● **Wpisy ze zbioru danych**:
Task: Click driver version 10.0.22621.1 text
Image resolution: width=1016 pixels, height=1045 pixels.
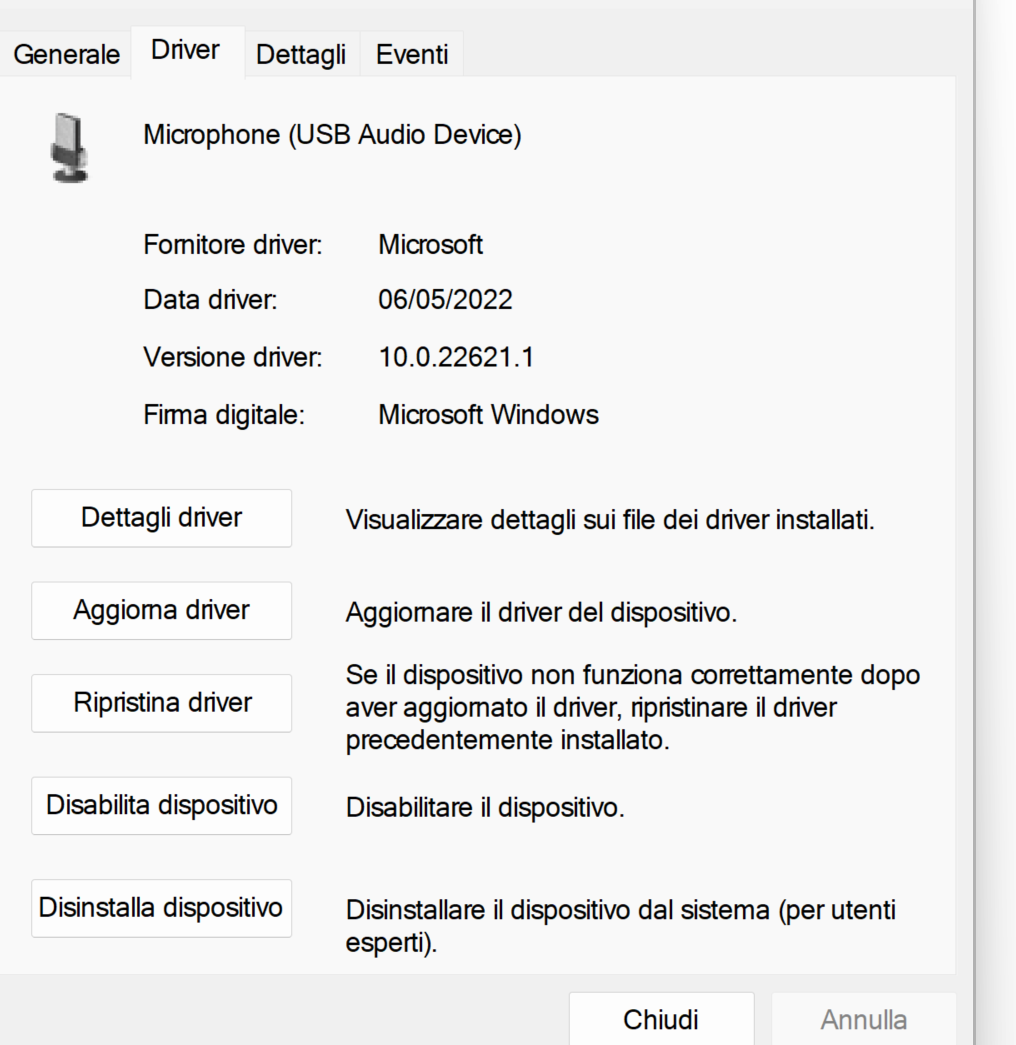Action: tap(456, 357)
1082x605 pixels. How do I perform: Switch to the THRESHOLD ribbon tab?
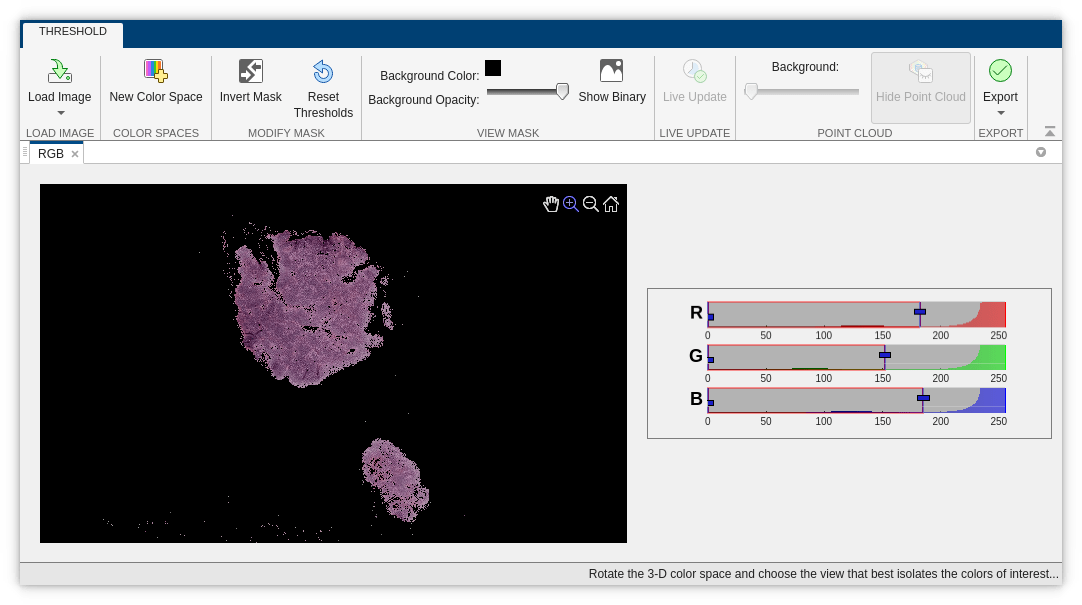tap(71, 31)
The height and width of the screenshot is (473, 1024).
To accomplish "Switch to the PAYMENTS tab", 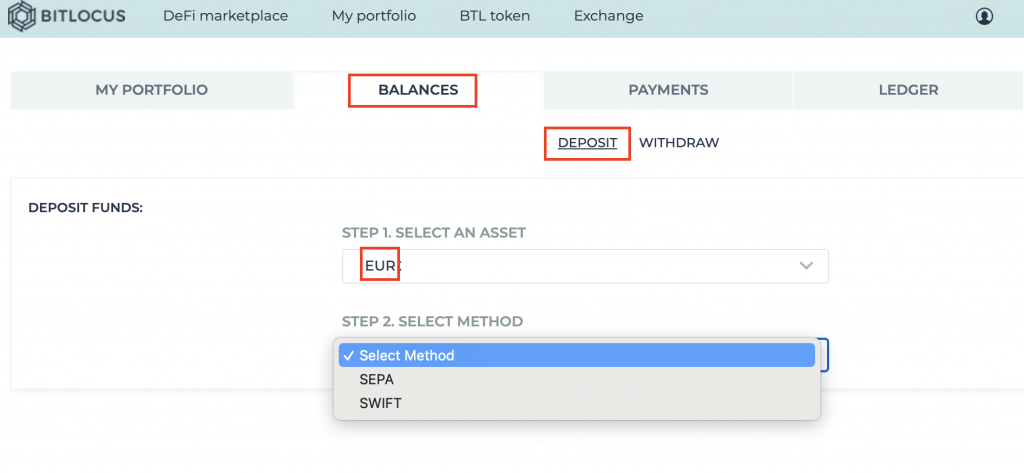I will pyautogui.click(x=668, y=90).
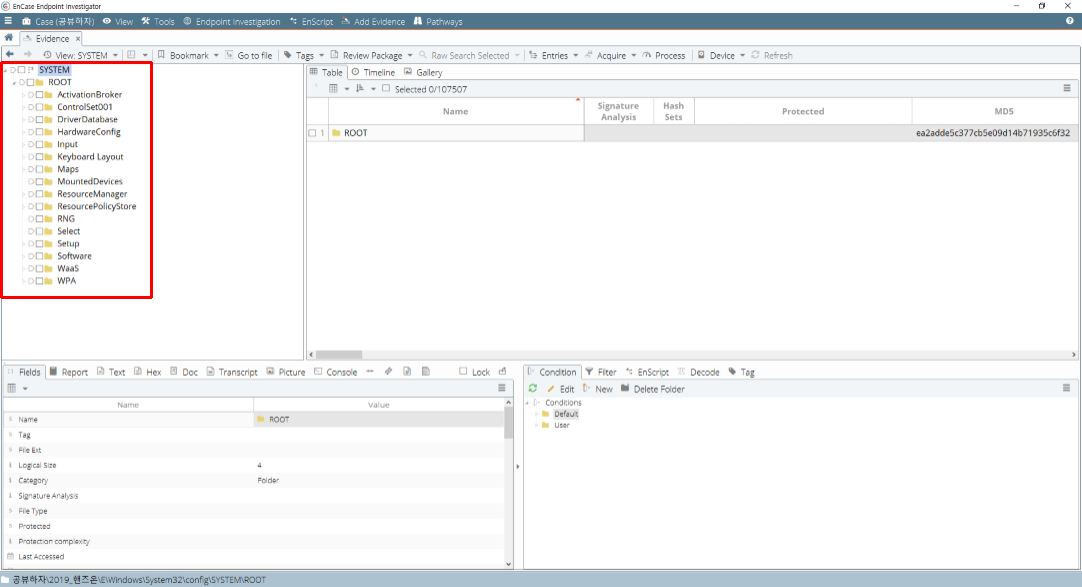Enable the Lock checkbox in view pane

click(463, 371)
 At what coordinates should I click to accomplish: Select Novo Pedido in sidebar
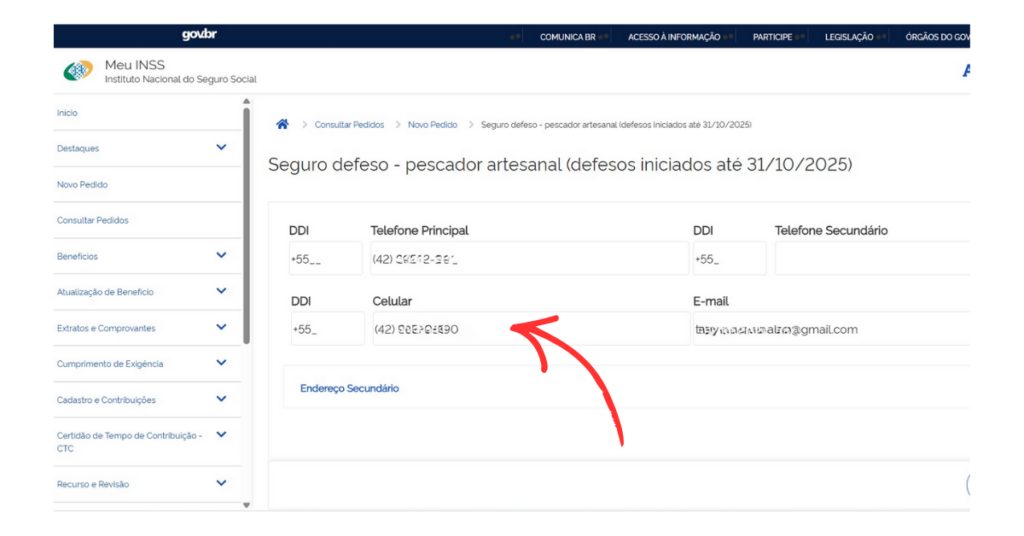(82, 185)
* * *
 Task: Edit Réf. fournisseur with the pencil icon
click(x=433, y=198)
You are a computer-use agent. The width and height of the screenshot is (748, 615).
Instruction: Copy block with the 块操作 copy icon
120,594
==
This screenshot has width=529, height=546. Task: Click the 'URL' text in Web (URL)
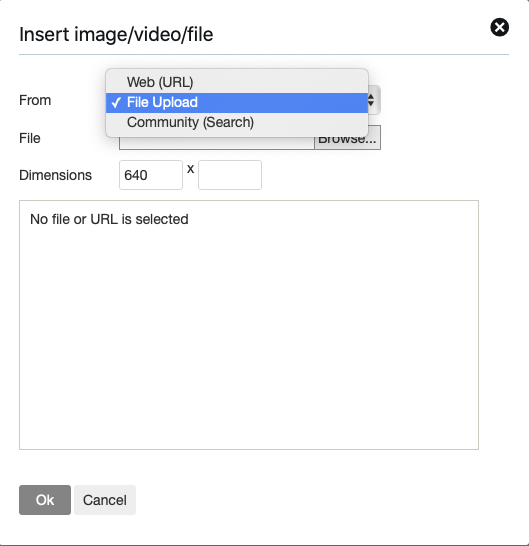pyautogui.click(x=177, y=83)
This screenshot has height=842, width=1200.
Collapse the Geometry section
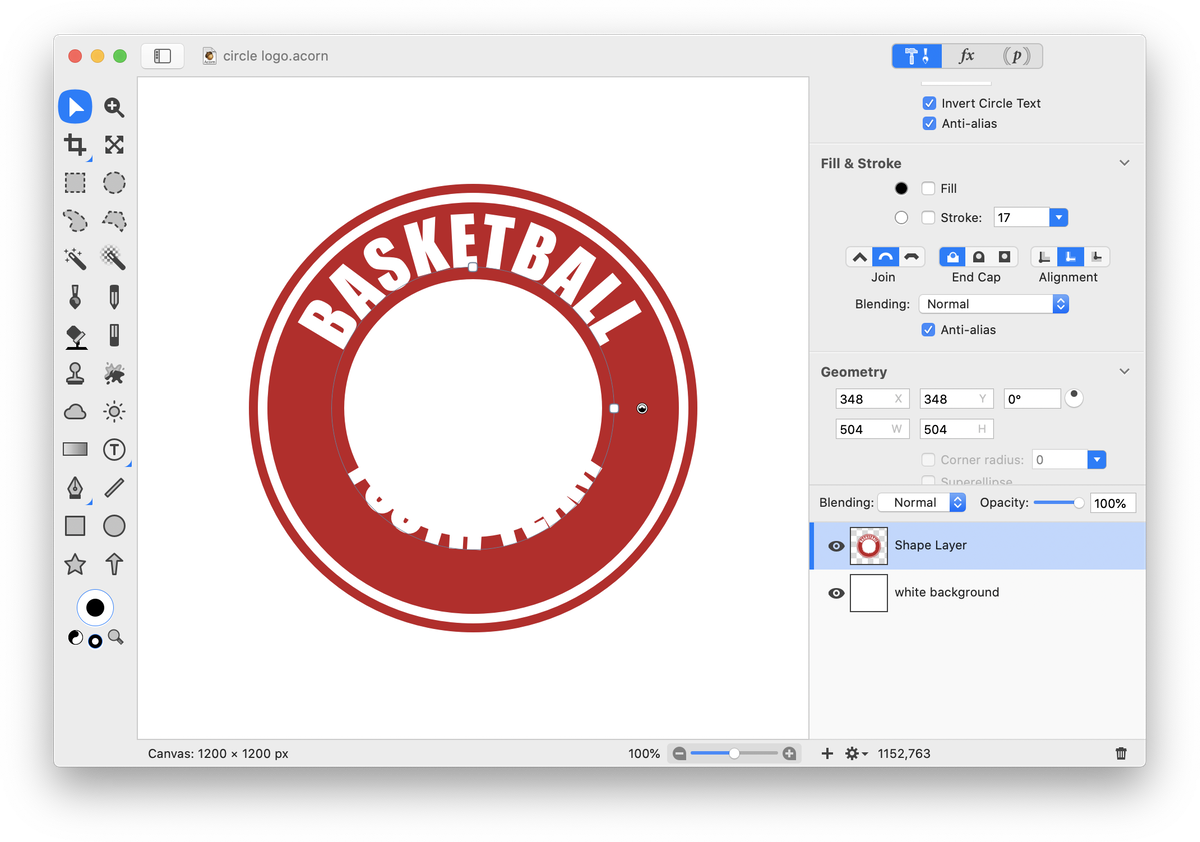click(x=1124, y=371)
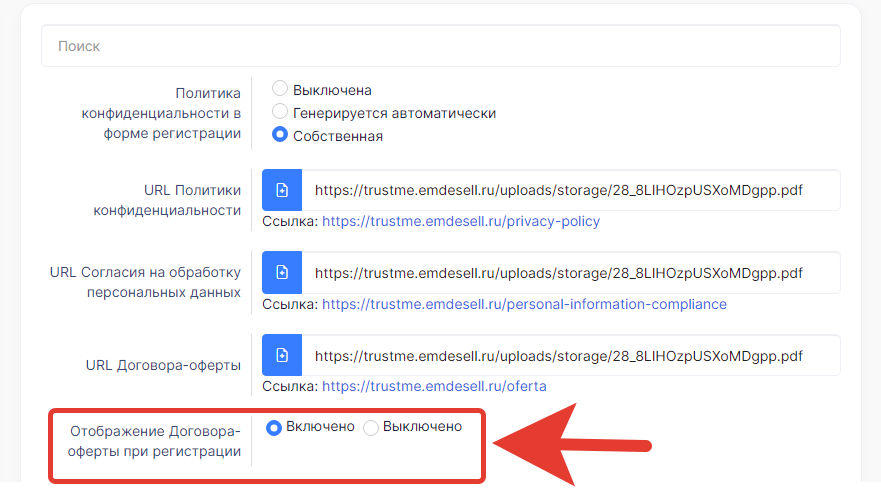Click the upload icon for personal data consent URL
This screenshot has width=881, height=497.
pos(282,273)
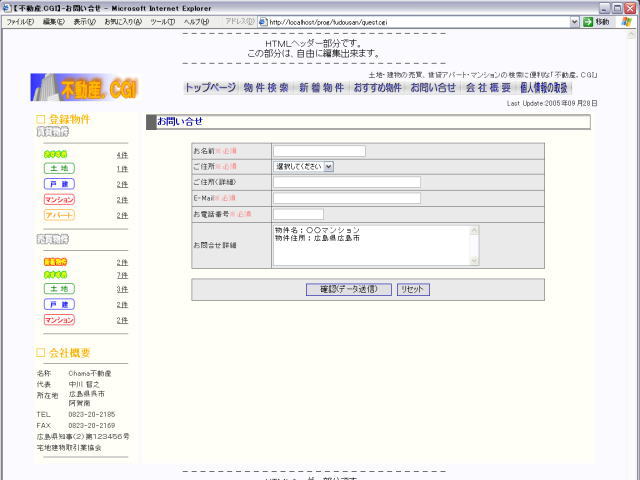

● **KRÓTKIE ĆWICZENIE**: Skopiuj wiernie część wykazu, która zaczyna się wierszem zawierającym „This screenshot has width=529, height=546.”, a kończy wierszem zawierającym „pos(282,273)”, włącznie z oboma tymi wierszami. Obrazy pomiń.

● **WYNIK ZADANIA**:
This screenshot has width=529, height=546. Task: Click the 'URL' text in Web (URL)
pyautogui.click(x=177, y=83)
This screenshot has height=842, width=1200.
Collapse the Geometry section
click(x=1124, y=371)
Click the upload icon for personal data consent URL
This screenshot has width=881, height=497.
pos(282,273)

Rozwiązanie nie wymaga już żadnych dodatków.